An accounting ledger is a summary of transactions that hold all your double-entry accounting. At first double entry might sound like twice as much work, but once the accounting ledger is build up with entries, you will learn to rely on the checks and balances that help you keep accurate records.
Double-entry accounting means every transaction affects and is recorded in at least two accounts. The total amount of debit must equal the total amount of credit. Therefore, the sum of the debits for all entries must equal the sum of the credits. Double-entry accounting helps to prevent errors by assuring that debits and credits for each transaction are equal.
What puts a spin on this debit/credit business, is that most people think of credit as being negative or minus and debit being positive or plus. But each account type is affected differently depending on the nature of the entry.
Assets are what the business owns and they are always a debit balance and liabilities are what the business owes and they are always a credit balance. Assets are positive and liabilities are negative because they need to be subtracted from each other to come up with the total value of the company.

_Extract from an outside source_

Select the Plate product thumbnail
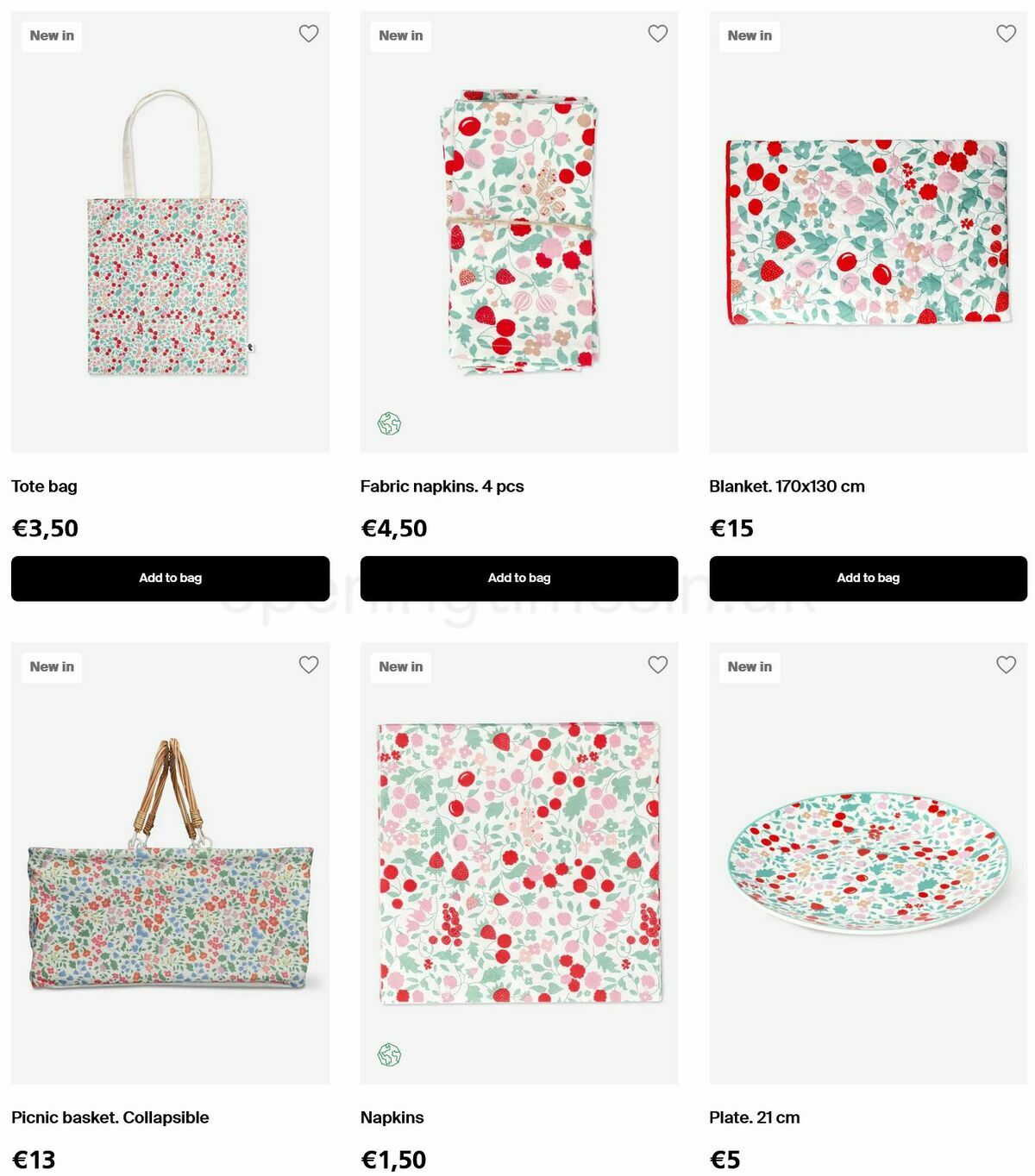Screen dimensions: 1035x1176 point(868,862)
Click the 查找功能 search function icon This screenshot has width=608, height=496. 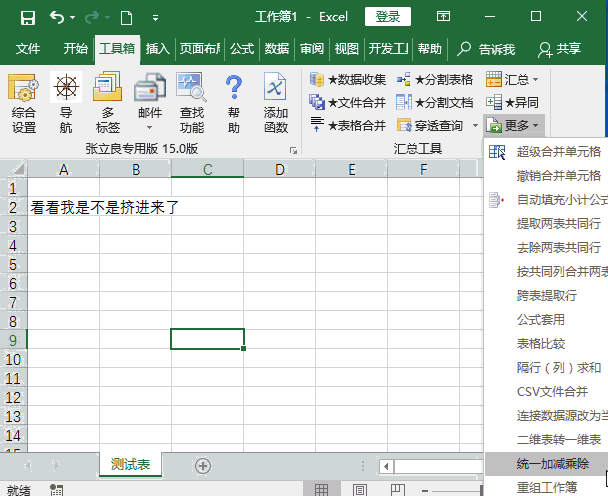tap(191, 90)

When a liability account gets credited, you are adding a negative to a negative balance, which makes a bigger negative number. It increases your liability. Take the hand saw as an example. If instead of paying cash you charged it on your account, the expense entry will remain the same but because you’re not taking money out of cash the accounts payable is affected with a credit.
Let’s look at income and expenses. Income has a credit balance and expenses have a debit balance. Yes, I know we think of income as being positive and should have a debit balance but in the accounting world, it’s the opposite. The way to remember this is when you sell a product and a customer pays you cash, you deposit the cash in the bank and the bank is debited, therefore the income must be credited.
Expenses have a debit balance. You enter an expense as a positive (debit) number to increase your record of what you’ve purchased. Whenever you purchase an item, ex: office supplies, that goes to your expense account and gets debited. Expenses are positive and income is negative because they need to be subtracted from each other to come up with the total net income.
The left side of the T-account is always called the debit side often abbreviated Dr. The right side is always called the credit side, often abbreviated Cr. The difference between total debits and total credits for an account is the account balance. When the sum of debits exceeds the sum of credits, the account has a debit balance. It has a credit balance when the sum of credits exceeds the sum of debits. When the sum of debits equals the sum of credits, the account has a zero balance.